Publié le 10 novembre 2016 par Patriceb @cestpasmonidee
CFTC Devant la montée du trading algorithmique et les risques d'instabilité qu'il génère, la CFTC – régulateur américain des marchés de futures et de swaps – veut se réserver un accès aux codes sources des intervenants afin d'assurer sa mission de surveillance. La décision soulève l'indignation. Pourtant, il s'agit d'une bataille d'arrière-garde…
Le débat est, malgré tout, intéressant. D'un côté, les autorités veulent à tout prix éviter les incidents de type « flash crash » causés par des emballements incontrôlés de logiciels de trading à haute vitesse comportant d'inévitables erreurs de programmation.
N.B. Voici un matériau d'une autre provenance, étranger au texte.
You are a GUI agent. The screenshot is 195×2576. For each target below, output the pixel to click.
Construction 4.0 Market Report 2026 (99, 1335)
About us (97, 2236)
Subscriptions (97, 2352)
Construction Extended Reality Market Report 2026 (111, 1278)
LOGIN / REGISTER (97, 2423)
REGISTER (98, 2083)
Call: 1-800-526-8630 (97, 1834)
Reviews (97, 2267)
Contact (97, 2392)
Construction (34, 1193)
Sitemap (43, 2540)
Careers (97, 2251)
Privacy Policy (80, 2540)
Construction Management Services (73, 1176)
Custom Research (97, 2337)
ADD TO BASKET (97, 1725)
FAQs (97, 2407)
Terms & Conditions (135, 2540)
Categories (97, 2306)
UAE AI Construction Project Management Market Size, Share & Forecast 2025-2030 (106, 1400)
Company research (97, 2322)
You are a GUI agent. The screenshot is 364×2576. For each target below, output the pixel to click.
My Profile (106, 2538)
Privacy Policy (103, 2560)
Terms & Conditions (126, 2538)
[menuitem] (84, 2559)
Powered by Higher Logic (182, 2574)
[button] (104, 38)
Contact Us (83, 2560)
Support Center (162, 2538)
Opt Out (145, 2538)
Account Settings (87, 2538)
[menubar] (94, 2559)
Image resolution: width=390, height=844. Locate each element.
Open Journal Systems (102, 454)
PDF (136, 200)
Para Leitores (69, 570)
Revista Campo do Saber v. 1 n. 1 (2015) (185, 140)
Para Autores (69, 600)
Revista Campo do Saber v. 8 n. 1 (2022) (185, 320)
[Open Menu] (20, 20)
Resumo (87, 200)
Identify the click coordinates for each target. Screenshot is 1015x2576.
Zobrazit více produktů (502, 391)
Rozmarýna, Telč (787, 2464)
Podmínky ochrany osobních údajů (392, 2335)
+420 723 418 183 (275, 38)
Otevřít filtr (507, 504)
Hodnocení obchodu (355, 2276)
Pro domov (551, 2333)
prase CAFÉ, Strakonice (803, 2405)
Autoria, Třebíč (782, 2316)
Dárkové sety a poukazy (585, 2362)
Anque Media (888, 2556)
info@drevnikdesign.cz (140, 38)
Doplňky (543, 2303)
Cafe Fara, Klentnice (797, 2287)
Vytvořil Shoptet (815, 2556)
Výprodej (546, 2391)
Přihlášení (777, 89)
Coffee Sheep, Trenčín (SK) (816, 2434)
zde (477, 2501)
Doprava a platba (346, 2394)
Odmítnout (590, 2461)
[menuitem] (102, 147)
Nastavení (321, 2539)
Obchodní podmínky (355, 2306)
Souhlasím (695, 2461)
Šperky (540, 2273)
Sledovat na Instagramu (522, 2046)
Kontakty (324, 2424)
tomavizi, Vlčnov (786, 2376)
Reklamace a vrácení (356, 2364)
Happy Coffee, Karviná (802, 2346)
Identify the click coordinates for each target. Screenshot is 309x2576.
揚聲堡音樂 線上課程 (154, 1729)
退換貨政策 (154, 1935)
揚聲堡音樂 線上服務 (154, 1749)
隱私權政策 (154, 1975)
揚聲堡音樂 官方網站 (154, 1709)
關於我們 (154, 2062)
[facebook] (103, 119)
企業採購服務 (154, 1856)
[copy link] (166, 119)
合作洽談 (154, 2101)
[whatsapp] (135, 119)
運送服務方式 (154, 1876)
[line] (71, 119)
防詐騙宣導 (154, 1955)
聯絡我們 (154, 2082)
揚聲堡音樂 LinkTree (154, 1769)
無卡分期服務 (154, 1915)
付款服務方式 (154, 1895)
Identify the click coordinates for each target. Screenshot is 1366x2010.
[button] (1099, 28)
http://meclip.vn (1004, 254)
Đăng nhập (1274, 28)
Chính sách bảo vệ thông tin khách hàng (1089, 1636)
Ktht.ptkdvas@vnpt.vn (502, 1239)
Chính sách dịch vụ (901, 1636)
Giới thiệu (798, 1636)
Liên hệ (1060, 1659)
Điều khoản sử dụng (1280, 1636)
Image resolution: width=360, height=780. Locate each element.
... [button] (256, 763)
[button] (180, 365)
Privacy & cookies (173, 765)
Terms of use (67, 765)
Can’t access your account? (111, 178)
De l'autre, les auteurs de ces mêmes systèmes automatiques désirent légitimement protéger leur propriété intellectuelle et ne pas laisser les yeux indiscrets des experts désignés par la CFTC explorer les secrets de ce qui constitue leur avantage concurrentiel.
Mais, immédiatement, on peut se demander à quoi la réglementation proposée pourrait bien servir. S'il s'agit de déterminer les causes et les responsabilités en cas de perturbation avérée, l'objectif initial de protection des marchés n'est pas rempli. S'il est question de sonder – plus ou moins aléatoirement – les algorithmes déployés en production, de manière à mesurer les risques qu'ils portent, l'ambition est démesurée, relevant de la proverbiale aiguille dans une botte de foin, qui, de plus, se déplacerait régulièrement (les algorithmes ne sont pas figés pour l'éternité) !
Plus embarrassant, les modèles mis en œuvre dans les outils les plus avancés deviennent extraordinairement complexes, et les personnes capables d'en comprendre le fonctionnement sont peu nombreuses (et employées, à prix d'or, par les banques et autres fonds d'investissement). Il semble donc imaginable que, dès aujourd'hui, l'inspection des logiciels qui régissent (en partie) les marchés financiers soit, en pratique, impossible. Regardons alors vers l'avenir : la situation va certainement empirer…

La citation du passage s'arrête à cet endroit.